Otto von Bismarck, tal vez el mejor diplomático de la segunda mitad del siglo XIX, dijo en una ocasión que en un orden mundial compuesto por cinco estados siempre es mejor formar parte de un grupo de tres. Si lo aplicamos a la interacción de los tres países que nos ocupan, deduciríamos que en este caso lo deseable sería formar parte de un grupo de dos.

Esta verdad escapó durante quince años al principal componente del triángulo formado por China, la Unión Soviética y Estados Unidos, en parte a causa de las insólitas maniobras de Mao. En política exterior, a menudo los estadistas cumplen con sus objetivos creando una confluencia de intereses. La política de Mao se basó en lo contrario. Aprendió a explotar las hostilidades superpuestas. El conflicto entre Moscú y Washington constituyó la base estratégica de la guerra fría; la hostilidad entre Washington y Pekín dominó la diplomacia asiática. De todas formas, los dos estados comunistas nunca se coaligaron en su hostilidad hacia Estados Unidos —excepto durante la guerra de Corea, y durante un breve tiempo y de forma parcial— por la creciente rivalidad entre Mao y Moscú sobre la primacía ideológica y el análisis geoestratégico.

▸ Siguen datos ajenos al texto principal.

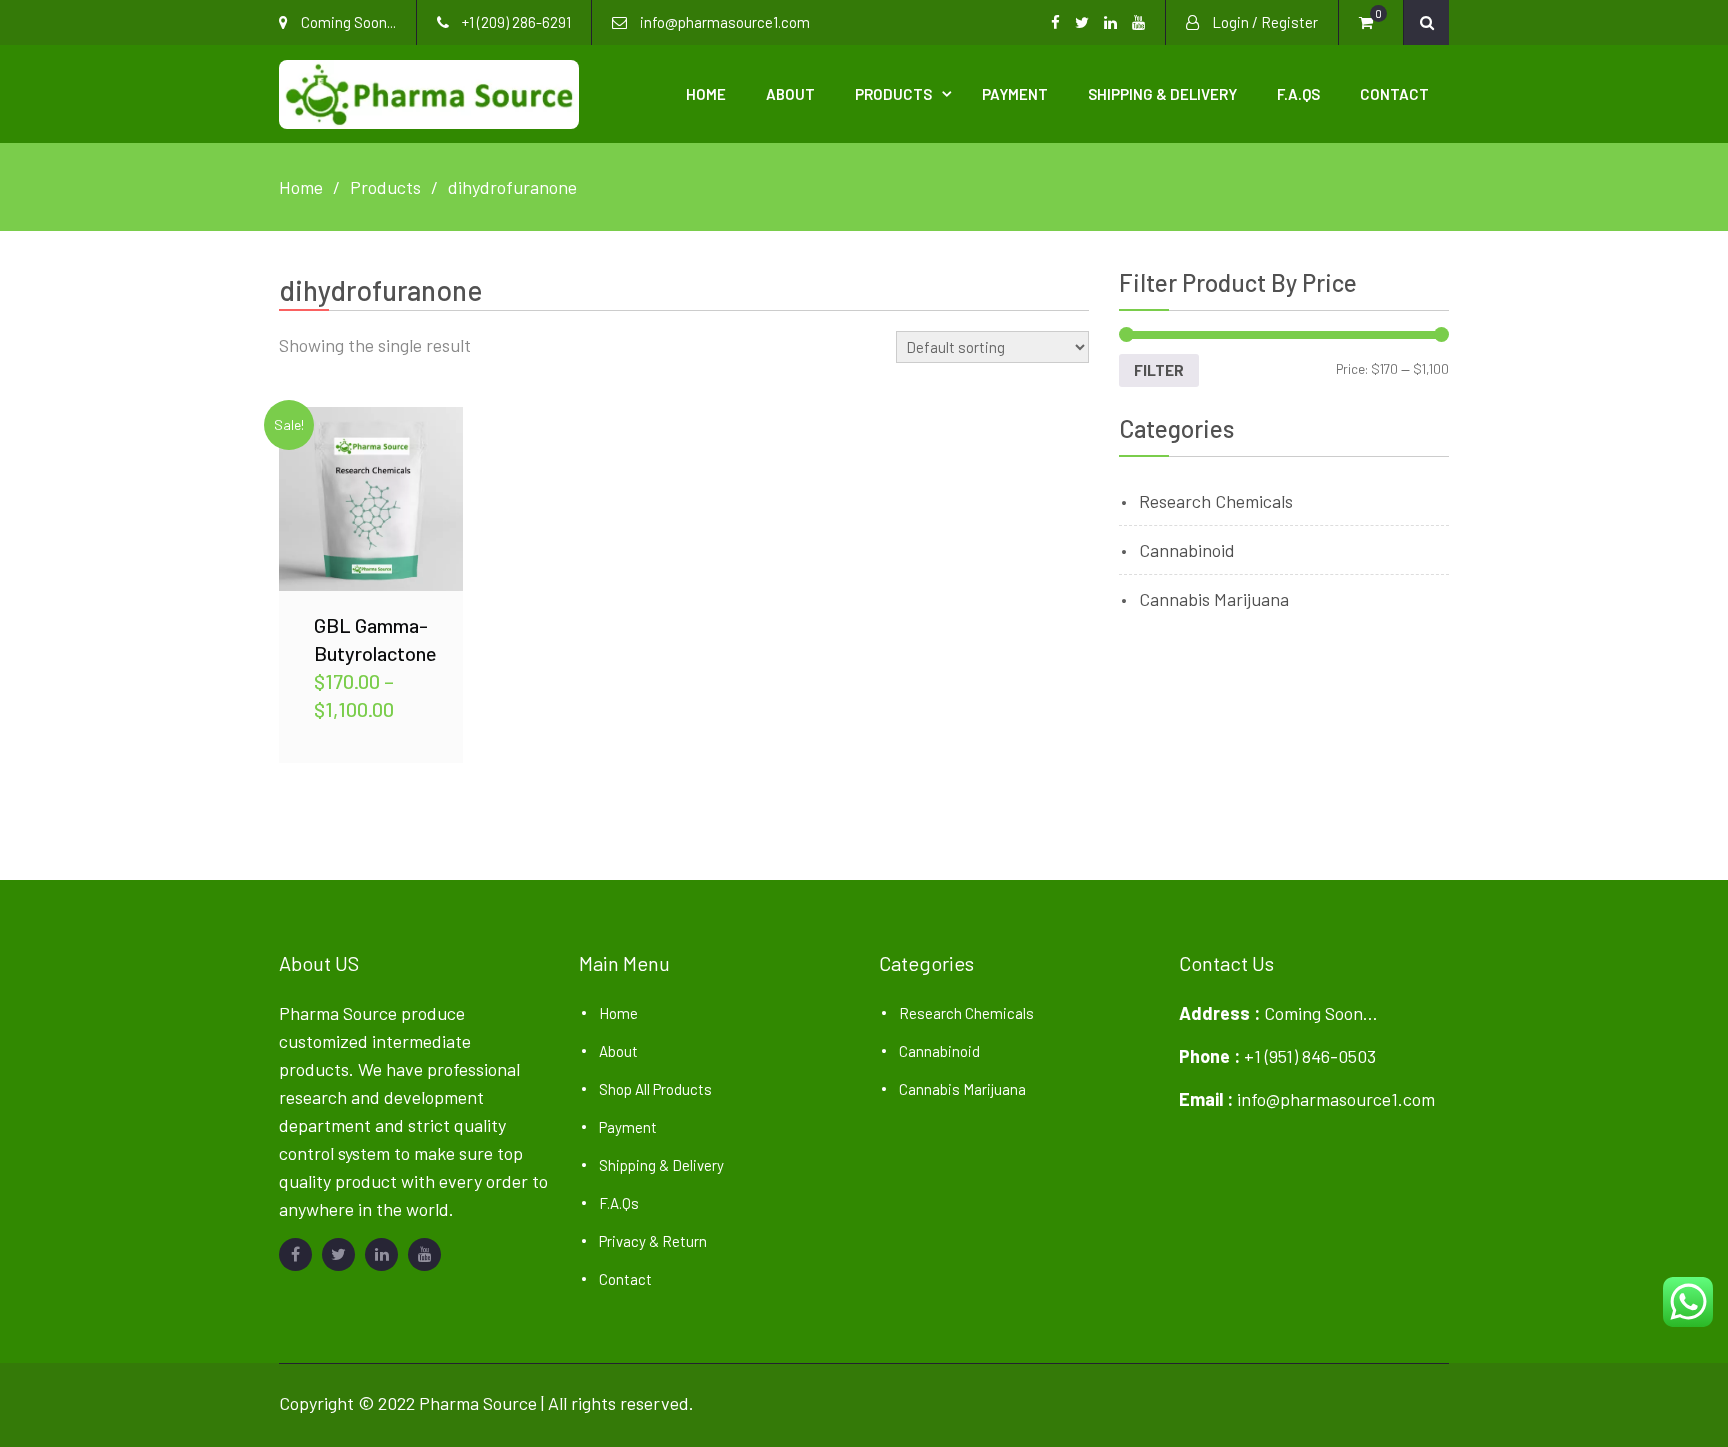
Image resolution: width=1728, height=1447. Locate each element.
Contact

Desde el punto de vista de la política de poder tradicional, evidentemente, Mao nunca estuvo en situación de actuar en plan igualitario en la relación triangular. Era con diferencia el miembro más débil y vulnerable del grupo. Ahora bien, en su capacidad de aprovechar la hostilidad mutua entre las superpotencias nucleares y crear la impresión de ser impermeable a la devastación nuclear, consiguió que China se convirtiera en una especie de refugio diplomático. Mao añadió una nueva dimensión a la política del poder, una dimensión de la que personalmente no conozco precedentes. En lugar de buscar apoyo de una u otra superpotencia —como habría aconsejado la teoría tradicional sobre el equilibrio de poder—, explotó el temor existente entre la Unión Soviética y Estados Unidos y desafió simultáneamente a ambos rivales.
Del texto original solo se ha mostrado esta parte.